EXERCISE REQUIREMENTS -
Each record should be given back exactly, with none missing.

RECORDS SHOWN -
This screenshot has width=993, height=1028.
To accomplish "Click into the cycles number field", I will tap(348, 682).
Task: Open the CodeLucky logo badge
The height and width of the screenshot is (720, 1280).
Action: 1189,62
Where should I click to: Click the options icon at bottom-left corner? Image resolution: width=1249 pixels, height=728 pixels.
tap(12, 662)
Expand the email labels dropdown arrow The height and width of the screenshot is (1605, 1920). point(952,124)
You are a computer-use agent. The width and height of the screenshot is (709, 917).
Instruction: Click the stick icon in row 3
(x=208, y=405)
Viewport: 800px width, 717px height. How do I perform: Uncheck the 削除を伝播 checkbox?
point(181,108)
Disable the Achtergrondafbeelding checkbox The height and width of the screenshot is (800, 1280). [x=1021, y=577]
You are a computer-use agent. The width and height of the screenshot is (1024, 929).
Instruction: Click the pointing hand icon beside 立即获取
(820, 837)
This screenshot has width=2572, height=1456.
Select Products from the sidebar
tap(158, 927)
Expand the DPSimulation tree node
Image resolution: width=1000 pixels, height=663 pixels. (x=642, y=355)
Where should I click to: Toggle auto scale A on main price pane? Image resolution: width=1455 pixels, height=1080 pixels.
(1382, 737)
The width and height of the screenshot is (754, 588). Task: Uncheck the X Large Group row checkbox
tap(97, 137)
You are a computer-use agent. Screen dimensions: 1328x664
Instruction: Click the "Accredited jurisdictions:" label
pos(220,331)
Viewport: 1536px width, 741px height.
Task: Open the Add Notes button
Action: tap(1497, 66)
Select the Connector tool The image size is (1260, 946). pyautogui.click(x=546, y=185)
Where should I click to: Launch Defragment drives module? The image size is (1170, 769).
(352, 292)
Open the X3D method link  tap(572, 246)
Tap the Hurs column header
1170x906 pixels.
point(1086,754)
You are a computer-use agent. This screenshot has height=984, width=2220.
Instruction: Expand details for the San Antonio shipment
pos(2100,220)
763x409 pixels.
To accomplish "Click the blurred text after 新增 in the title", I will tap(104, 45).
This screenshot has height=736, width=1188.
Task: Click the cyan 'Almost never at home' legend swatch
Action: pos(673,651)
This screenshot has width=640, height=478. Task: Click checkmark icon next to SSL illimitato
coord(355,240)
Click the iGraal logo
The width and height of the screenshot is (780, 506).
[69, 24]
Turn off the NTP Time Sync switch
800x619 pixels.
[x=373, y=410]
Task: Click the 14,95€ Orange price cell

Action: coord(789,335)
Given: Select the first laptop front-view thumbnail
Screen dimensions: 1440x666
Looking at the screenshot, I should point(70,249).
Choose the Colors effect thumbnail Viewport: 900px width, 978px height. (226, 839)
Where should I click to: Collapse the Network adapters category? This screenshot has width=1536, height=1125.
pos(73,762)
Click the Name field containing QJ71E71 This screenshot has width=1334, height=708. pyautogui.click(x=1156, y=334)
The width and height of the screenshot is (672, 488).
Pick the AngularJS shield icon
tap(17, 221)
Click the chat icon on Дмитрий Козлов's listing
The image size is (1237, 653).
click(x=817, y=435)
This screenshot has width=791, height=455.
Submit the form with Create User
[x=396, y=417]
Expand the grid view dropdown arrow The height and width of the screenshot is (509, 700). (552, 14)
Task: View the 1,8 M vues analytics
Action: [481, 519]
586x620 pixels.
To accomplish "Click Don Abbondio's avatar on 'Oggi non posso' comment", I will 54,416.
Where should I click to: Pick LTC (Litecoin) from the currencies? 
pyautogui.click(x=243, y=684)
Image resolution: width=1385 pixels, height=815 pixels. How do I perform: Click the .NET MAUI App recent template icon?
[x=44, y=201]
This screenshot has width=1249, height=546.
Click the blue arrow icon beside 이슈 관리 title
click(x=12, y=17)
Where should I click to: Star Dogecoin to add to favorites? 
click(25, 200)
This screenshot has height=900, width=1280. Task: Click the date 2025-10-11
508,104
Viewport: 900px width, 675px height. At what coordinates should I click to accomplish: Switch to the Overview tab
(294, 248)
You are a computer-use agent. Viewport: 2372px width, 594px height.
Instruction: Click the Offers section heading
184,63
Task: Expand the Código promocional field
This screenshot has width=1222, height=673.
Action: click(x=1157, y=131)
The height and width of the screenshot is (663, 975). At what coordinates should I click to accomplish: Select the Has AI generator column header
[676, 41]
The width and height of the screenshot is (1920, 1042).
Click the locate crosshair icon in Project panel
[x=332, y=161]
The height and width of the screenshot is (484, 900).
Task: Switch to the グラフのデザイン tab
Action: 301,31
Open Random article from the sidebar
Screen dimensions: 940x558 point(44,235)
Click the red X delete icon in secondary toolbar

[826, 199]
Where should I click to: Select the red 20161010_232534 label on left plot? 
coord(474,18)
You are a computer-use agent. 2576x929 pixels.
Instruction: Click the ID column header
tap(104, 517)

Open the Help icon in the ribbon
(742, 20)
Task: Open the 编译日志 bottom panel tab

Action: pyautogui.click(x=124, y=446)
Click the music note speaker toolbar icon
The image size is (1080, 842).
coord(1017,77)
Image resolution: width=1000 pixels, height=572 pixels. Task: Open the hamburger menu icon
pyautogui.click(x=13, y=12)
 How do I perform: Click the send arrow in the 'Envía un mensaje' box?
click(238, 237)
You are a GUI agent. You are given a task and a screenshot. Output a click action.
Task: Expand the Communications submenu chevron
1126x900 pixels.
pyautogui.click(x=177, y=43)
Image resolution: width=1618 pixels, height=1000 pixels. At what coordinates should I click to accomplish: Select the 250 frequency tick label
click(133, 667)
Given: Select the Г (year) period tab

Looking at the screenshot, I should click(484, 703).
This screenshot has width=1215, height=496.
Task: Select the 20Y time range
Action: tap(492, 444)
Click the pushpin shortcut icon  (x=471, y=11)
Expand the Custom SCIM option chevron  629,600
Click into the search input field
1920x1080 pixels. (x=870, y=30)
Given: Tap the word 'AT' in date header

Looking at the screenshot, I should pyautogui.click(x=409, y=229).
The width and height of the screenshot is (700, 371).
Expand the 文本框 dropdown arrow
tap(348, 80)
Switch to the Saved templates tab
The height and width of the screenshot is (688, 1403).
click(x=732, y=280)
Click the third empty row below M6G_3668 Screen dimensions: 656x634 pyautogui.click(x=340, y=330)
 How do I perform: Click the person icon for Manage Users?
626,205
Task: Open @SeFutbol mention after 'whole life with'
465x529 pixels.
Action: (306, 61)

OUTPUT -
This screenshot has width=993, height=1028.
To accomplish "Click into the cycles number field", I will tap(348, 682).
Task: Open the CodeLucky logo badge
The height and width of the screenshot is (720, 1280).
Action: 1189,62
Where should I click to: Click the options icon at bottom-left corner? Image resolution: width=1249 pixels, height=728 pixels.
tap(12, 662)
Expand the email labels dropdown arrow The height and width of the screenshot is (1605, 1920). point(952,124)
You are a computer-use agent. The width and height of the screenshot is (709, 917).
Instruction: Click the stick icon in row 3
(x=208, y=405)
Viewport: 800px width, 717px height. How do I perform: Uncheck the 削除を伝播 checkbox?
point(181,108)
Disable the Achtergrondafbeelding checkbox The height and width of the screenshot is (800, 1280). [x=1021, y=577]
You are a computer-use agent. The width and height of the screenshot is (1024, 929).
Instruction: Click the pointing hand icon beside 立即获取
(820, 837)
This screenshot has width=2572, height=1456.
Select Products from the sidebar
tap(158, 927)
Expand the DPSimulation tree node
Image resolution: width=1000 pixels, height=663 pixels. (x=642, y=355)
Where should I click to: Toggle auto scale A on main price pane? Image resolution: width=1455 pixels, height=1080 pixels.
(1382, 737)
The width and height of the screenshot is (754, 588). Task: Uncheck the X Large Group row checkbox
tap(97, 137)
You are a computer-use agent. Screen dimensions: 1328x664
Instruction: Click the "Accredited jurisdictions:" label
pos(220,331)
Viewport: 1536px width, 741px height.
Task: Open the Add Notes button
Action: tap(1497, 66)
Select the Connector tool The image size is (1260, 946). pyautogui.click(x=546, y=185)
Where should I click to: Launch Defragment drives module? The image size is (1170, 769).
(352, 292)
Open the X3D method link  tap(572, 246)
Tap the Hurs column header
1170x906 pixels.
point(1086,754)
You are a computer-use agent. This screenshot has height=984, width=2220.
Instruction: Expand details for the San Antonio shipment
pos(2100,220)
763x409 pixels.
To accomplish "Click the blurred text after 新增 in the title", I will tap(104, 45).
This screenshot has height=736, width=1188.
Task: Click the cyan 'Almost never at home' legend swatch
Action: pos(673,651)
This screenshot has width=640, height=478. Task: Click checkmark icon next to SSL illimitato
coord(355,240)
Click the iGraal logo
The width and height of the screenshot is (780, 506).
[69, 24]
Turn off the NTP Time Sync switch
800x619 pixels.
[x=373, y=410]
Task: Click the 14,95€ Orange price cell

Action: coord(789,335)
Given: Select the first laptop front-view thumbnail
Screen dimensions: 1440x666
Looking at the screenshot, I should point(70,249).
Choose the Colors effect thumbnail Viewport: 900px width, 978px height. (226, 839)
Where should I click to: Collapse the Network adapters category? This screenshot has width=1536, height=1125.
pos(73,762)
Click the Name field containing QJ71E71 This screenshot has width=1334, height=708. pyautogui.click(x=1156, y=334)
The width and height of the screenshot is (672, 488).
Pick the AngularJS shield icon
tap(17, 221)
Click the chat icon on Дмитрий Козлов's listing
The image size is (1237, 653).
click(x=817, y=435)
This screenshot has width=791, height=455.
Submit the form with Create User
[x=396, y=417]
Expand the grid view dropdown arrow The height and width of the screenshot is (509, 700). (552, 14)
Task: View the 1,8 M vues analytics
Action: [481, 519]
586x620 pixels.
To accomplish "Click Don Abbondio's avatar on 'Oggi non posso' comment", I will 54,416.
Where should I click to: Pick LTC (Litecoin) from the currencies? 
pyautogui.click(x=243, y=684)
Image resolution: width=1385 pixels, height=815 pixels. How do I perform: Click the .NET MAUI App recent template icon?
[x=44, y=201]
This screenshot has width=1249, height=546.
Click the blue arrow icon beside 이슈 관리 title
click(x=12, y=17)
Where should I click to: Star Dogecoin to add to favorites? 
click(25, 200)
This screenshot has height=900, width=1280. Task: Click the date 2025-10-11
508,104
Viewport: 900px width, 675px height. At what coordinates should I click to accomplish: Switch to the Overview tab
(294, 248)
You are a computer-use agent. Viewport: 2372px width, 594px height.
Instruction: Click the Offers section heading
184,63
Task: Expand the Código promocional field
This screenshot has width=1222, height=673.
Action: click(x=1157, y=131)
The height and width of the screenshot is (663, 975). At what coordinates should I click to accomplish: Select the Has AI generator column header
[676, 41]
The width and height of the screenshot is (1920, 1042).
Click the locate crosshair icon in Project panel
[x=332, y=161]
The height and width of the screenshot is (484, 900).
Task: Switch to the グラフのデザイン tab
Action: 301,31
Open Random article from the sidebar
Screen dimensions: 940x558 point(44,235)
Click the red X delete icon in secondary toolbar

[826, 199]
Where should I click to: Select the red 20161010_232534 label on left plot? 
coord(474,18)
You are a computer-use agent. 2576x929 pixels.
Instruction: Click the ID column header
tap(104, 517)

Open the Help icon in the ribbon
(742, 20)
Task: Open the 编译日志 bottom panel tab

Action: pyautogui.click(x=124, y=446)
Click the music note speaker toolbar icon
The image size is (1080, 842).
coord(1017,77)
Image resolution: width=1000 pixels, height=572 pixels. Task: Open the hamburger menu icon
pyautogui.click(x=13, y=12)
 How do I perform: Click the send arrow in the 'Envía un mensaje' box?
click(238, 237)
You are a GUI agent. You are given a task and a screenshot. Output a click action.
Task: Expand the Communications submenu chevron
1126x900 pixels.
pyautogui.click(x=177, y=43)
Image resolution: width=1618 pixels, height=1000 pixels. At what coordinates should I click to accomplish: Select the 250 frequency tick label
click(133, 667)
Given: Select the Г (year) period tab

Looking at the screenshot, I should click(484, 703).
This screenshot has width=1215, height=496.
Task: Select the 20Y time range
Action: tap(492, 444)
Click the pushpin shortcut icon  (x=471, y=11)
Expand the Custom SCIM option chevron  629,600
Click into the search input field
1920x1080 pixels. (x=870, y=30)
Given: Tap the word 'AT' in date header

Looking at the screenshot, I should pyautogui.click(x=409, y=229).
The width and height of the screenshot is (700, 371).
Expand the 文本框 dropdown arrow
tap(348, 80)
Switch to the Saved templates tab
The height and width of the screenshot is (688, 1403).
click(x=732, y=280)
Click the third empty row below M6G_3668 Screen dimensions: 656x634 pyautogui.click(x=340, y=330)
 How do I perform: Click the person icon for Manage Users?
626,205
Task: Open @SeFutbol mention after 'whole life with'
465x529 pixels.
Action: (306, 61)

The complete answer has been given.